The VIX—1Day closed yesterday around 14, and given the importance of the job report on Friday, I would be shocked if it doesn’t climb to 20 or higher today.
Whether the market sells off today depends entirely on whether the VIX Index rises.
If it goes up, along with the VIX 1-day, the market will sell off sharply one day. If the VIX 1-day goes up, and the VIX 30 is down or flat, the market probably does nothing.
The one apparent thing is that the top of the book continues to be a problem for the market and is very thin.
This just means it is much easier for the market to move around, and without the JPM Collar to hold things together, we are seeing bigger price swings throughout the day.

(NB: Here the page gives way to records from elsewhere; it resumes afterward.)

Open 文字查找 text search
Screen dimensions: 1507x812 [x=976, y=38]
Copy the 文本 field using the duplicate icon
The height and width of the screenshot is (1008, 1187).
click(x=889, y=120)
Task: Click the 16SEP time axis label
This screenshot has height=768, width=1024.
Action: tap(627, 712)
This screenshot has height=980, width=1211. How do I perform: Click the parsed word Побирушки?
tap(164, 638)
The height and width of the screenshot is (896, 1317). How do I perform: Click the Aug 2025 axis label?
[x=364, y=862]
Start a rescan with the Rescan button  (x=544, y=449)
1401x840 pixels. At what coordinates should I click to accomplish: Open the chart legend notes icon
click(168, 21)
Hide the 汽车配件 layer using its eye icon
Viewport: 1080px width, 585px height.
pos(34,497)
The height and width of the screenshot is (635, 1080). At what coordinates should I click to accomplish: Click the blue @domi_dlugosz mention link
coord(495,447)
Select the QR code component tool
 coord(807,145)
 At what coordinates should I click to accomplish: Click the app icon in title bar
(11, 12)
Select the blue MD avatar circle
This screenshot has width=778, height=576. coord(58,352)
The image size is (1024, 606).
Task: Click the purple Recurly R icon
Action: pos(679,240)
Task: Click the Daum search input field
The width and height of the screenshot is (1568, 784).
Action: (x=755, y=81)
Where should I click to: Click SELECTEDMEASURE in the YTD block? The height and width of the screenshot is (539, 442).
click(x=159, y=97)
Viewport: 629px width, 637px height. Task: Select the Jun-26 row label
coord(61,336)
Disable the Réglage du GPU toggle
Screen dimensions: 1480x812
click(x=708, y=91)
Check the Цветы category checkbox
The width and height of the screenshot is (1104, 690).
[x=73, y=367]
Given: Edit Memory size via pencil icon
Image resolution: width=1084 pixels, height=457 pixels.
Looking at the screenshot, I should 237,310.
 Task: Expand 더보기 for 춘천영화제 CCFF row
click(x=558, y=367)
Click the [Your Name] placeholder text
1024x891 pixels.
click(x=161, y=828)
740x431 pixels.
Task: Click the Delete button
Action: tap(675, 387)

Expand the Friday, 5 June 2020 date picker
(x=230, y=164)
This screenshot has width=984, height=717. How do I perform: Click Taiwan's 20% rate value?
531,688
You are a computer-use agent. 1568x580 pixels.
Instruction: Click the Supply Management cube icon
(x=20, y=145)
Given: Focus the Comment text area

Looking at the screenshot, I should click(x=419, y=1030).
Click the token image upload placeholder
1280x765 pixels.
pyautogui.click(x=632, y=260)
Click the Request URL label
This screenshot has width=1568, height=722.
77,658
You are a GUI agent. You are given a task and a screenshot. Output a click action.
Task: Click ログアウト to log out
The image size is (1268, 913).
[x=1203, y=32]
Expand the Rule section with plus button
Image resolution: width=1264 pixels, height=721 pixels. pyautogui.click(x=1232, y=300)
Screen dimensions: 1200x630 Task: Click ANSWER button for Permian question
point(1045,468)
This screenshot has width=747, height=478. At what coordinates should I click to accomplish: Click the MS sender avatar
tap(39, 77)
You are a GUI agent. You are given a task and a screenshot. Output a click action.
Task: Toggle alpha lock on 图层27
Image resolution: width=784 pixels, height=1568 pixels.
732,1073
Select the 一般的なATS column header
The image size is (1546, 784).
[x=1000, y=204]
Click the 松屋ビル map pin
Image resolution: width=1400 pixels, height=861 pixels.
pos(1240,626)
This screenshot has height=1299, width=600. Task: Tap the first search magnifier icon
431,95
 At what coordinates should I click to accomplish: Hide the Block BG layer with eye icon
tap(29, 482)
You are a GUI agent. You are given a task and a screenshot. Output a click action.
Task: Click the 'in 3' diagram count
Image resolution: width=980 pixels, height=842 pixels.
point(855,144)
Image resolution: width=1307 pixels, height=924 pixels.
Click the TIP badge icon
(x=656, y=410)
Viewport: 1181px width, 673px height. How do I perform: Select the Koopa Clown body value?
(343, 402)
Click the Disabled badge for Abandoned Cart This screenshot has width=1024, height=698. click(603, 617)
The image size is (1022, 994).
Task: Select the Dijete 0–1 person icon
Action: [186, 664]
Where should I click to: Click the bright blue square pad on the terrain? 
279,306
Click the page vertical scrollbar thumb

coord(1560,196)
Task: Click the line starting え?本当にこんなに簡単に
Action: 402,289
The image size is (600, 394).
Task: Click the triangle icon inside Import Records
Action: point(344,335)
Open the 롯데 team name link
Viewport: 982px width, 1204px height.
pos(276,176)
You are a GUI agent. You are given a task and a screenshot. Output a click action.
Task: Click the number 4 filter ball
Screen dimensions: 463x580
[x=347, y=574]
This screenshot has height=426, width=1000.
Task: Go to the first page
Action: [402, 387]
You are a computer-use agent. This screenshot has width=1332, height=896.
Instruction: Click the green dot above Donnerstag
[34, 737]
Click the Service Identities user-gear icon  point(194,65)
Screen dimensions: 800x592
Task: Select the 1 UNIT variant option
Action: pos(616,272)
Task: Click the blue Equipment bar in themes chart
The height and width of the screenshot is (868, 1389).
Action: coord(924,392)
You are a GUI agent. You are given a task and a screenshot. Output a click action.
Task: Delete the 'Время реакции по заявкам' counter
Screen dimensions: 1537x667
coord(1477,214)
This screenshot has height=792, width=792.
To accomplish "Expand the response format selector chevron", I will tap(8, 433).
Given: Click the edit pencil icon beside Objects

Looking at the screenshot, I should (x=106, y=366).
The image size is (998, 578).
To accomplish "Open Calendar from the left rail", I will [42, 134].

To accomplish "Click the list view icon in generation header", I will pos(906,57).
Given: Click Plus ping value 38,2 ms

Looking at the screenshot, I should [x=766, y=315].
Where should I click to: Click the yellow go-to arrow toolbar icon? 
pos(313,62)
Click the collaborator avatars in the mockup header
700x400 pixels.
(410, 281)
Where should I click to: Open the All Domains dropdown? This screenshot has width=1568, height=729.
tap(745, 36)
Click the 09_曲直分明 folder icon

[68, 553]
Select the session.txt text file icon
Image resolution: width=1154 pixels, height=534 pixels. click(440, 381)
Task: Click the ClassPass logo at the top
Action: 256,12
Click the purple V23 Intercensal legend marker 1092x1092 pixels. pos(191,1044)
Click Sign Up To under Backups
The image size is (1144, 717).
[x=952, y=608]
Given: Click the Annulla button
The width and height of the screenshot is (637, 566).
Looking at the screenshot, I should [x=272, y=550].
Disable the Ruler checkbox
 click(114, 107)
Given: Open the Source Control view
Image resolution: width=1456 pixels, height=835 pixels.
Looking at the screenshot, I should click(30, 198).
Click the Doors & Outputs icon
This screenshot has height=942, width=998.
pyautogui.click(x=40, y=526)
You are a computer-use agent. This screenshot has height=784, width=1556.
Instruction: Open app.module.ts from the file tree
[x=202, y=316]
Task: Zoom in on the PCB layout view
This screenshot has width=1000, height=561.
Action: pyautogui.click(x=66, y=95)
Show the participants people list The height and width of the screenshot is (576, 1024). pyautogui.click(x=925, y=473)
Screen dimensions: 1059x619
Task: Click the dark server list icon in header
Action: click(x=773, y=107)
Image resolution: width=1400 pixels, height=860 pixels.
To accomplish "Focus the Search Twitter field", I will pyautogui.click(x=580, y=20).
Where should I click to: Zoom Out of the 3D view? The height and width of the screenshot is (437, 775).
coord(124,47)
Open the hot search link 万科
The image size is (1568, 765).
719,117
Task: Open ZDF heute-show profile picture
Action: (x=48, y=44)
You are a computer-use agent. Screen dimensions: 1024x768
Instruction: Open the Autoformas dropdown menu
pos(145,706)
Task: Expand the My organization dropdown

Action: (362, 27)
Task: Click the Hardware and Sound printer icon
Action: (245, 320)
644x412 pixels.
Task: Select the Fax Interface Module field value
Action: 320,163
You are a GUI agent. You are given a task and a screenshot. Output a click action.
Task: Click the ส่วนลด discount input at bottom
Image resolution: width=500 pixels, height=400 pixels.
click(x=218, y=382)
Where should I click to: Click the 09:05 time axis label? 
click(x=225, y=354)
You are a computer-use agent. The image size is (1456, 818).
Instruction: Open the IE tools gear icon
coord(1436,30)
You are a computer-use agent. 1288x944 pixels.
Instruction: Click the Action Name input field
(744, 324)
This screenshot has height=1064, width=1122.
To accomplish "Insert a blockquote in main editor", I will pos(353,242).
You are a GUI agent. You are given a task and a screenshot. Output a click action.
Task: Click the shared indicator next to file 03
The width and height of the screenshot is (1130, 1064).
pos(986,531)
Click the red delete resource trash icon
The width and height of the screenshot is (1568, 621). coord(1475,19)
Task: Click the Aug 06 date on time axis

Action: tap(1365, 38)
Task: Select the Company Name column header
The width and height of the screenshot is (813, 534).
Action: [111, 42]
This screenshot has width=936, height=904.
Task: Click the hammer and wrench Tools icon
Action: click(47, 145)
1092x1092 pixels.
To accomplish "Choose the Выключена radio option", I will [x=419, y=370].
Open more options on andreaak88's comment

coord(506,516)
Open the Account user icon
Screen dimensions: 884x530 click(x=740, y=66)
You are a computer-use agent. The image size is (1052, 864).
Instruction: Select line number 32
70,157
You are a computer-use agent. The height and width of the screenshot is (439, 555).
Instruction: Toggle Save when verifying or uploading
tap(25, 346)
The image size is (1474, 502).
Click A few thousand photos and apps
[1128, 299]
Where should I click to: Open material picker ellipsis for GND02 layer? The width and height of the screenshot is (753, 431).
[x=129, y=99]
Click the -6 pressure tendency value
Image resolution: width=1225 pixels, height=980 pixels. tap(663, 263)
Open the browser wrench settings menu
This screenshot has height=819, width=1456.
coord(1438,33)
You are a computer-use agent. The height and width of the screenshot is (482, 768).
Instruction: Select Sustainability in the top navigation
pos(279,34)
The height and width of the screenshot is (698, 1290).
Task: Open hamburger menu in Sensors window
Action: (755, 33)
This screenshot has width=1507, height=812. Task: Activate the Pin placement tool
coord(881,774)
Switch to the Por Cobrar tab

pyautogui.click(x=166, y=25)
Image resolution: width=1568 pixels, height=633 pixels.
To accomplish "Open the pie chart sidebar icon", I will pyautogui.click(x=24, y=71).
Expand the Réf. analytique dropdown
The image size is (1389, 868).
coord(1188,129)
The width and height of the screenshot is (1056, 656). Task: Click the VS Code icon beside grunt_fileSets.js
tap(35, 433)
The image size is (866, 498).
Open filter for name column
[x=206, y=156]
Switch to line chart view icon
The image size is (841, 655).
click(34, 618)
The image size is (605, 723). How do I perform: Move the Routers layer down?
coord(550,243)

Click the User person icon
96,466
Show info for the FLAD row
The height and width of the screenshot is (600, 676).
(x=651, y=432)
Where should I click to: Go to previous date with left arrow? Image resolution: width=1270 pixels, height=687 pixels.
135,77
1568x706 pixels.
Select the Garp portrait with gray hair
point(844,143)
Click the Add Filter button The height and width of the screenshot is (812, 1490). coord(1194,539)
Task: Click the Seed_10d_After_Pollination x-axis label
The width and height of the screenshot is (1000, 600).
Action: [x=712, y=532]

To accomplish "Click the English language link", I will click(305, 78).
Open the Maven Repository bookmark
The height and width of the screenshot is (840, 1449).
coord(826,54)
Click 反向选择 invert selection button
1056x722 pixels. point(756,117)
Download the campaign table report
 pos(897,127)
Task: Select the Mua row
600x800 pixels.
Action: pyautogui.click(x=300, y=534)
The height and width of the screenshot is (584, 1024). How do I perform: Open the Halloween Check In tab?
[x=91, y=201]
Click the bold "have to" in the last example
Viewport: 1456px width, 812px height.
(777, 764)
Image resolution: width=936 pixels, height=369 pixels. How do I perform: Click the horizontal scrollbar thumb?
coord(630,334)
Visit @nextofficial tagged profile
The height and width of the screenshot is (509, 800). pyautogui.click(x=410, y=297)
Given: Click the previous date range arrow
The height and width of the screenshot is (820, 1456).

The S&P 500 index opened lower by 60 bps yesterday, finishing the day flat.
Volume yesterday was also 20% below the 20-day average.
Overall, the volume of S&P 500 futures was also much lower than yesterday, when the sellers were out in force.
Also, gamma levels are significantly reduced and basically at zero. That positive gamma mean-reverting force that had been in place for two weeks is gone.
When you put all of the pieces together, yesterday’s price action tells you that the sellers were mainly absent. Even on a day when the sellers were mainly absent, the bulls could do little to lift the market, even in an environment where sweeping the top book could probably easily push it higher. All the sellers have to do is show up, and if they show up, I think there is little to hold this market up at this point. It is too thin, and buyers look tired.
The most bullish thing right now is the gap left open from yesterday’s opening. With a potential diamond bottom, that gap could be filled sooner rather than later.
But if implied volatility is bid today, then that gap may have to wait until after the job report comes on Friday, or it may not be filled anytime soon at all.